Excerpted text
┄┄┄┄┄┄┄┄┄┄┄┄┄┄┄┄┄┄┄┄

In [1]:
from utils.disaster_data_utils import *
import numpy as np
df = build_clean_dataframe()

  warn("Workbook contains no default style, apply openpyxl's default")


# Feature Engineering

For each country, for each year, we want one feature vector containg good predictors for the content of the speech they give that year.


In [2]:
df.columns

Index(['Country', 'Total Deaths', 'Year', 'Disaster Type'], dtype='object')

In [3]:
def build_feature_vector_v1(df, country, year) -> np.array:
    '''
    Returns a feature vector for the given country in the given year using the information present in the provided dataframe.

            Parameters:
                    df (pd.DataFrame): The dataframe containing the disaster data
                    country (string): The country to build the feature vector for
                    year (int): The year to build the feature vector for

            Returns:
                    vector (np.array): a feature vector for the given country in the given year
    '''
    row = df[(df['Country'] == country) & (df['Year'] == year)]
    num_disasters = len(row)
    num_deaths = row['Total Deaths'].sum()
    num_deaths_per_disaster = num_deaths / num_disasters if num_disasters > 0 else 0
    num_deaths_at_biggest_disaster = row['Total Deaths'].max()
    vector = np.array([num_disasters, num_deaths, num_deaths_per_disaster, num_deaths_at_biggest_disaster])
    return vector

In [4]:
build_feature_vector_v1(df, 'Indonesia', 2005)

array([  5. , 322. ,  64.4, 143. ])

# Create Training Data

- 1. From what year onwards are we going to use the data?

┄┄┄┄┄┄┄┄┄┄┄┄┄┄┄┄┄┄┄┄

Problems
1/ In the disaster data notebook, what are the four columns of the dataframe?
2/ Summarize the disaster data notebook in two sentences.

Material provided
┄┄┄┄┄┄┄┄┄┄┄┄┄┄┄┄┄┄┄┄

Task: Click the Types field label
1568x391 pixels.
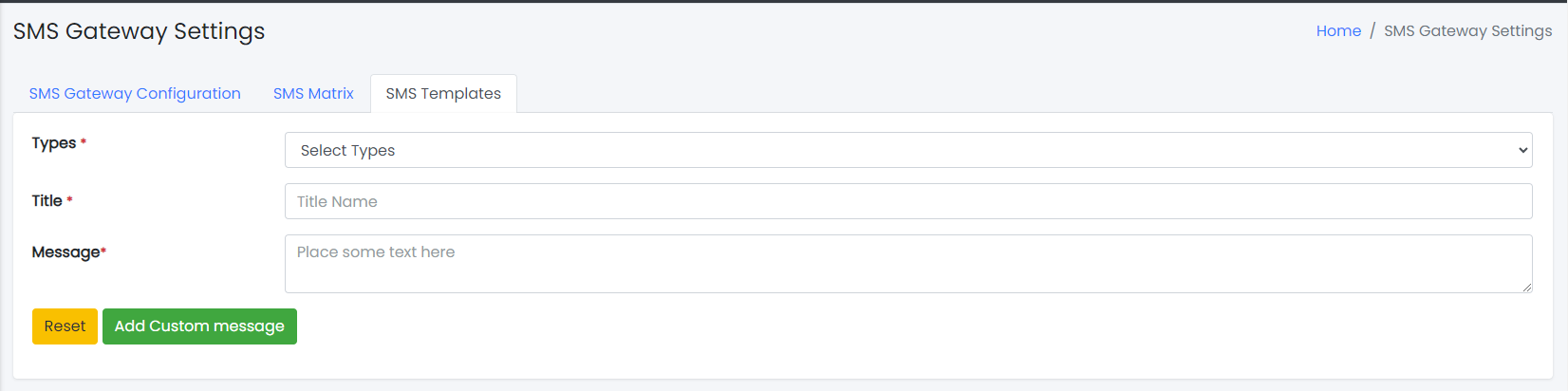Action: click(54, 143)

┄┄┄┄┄┄┄┄┄┄┄┄┄┄┄┄┄┄┄┄

The answers
1/ Country, Total Deaths, Year, and Disaster Type.

2/ The notebook loads a cleaned disaster dataframe and sets out to build one feature vector per country per year that predicts what that country's speech that year will contain. Its function computes the number of disasters, total deaths, deaths per disaster, and deaths in the biggest disaster, which gives 5, 322, 64.4, and 143 for Indonesia in 2005.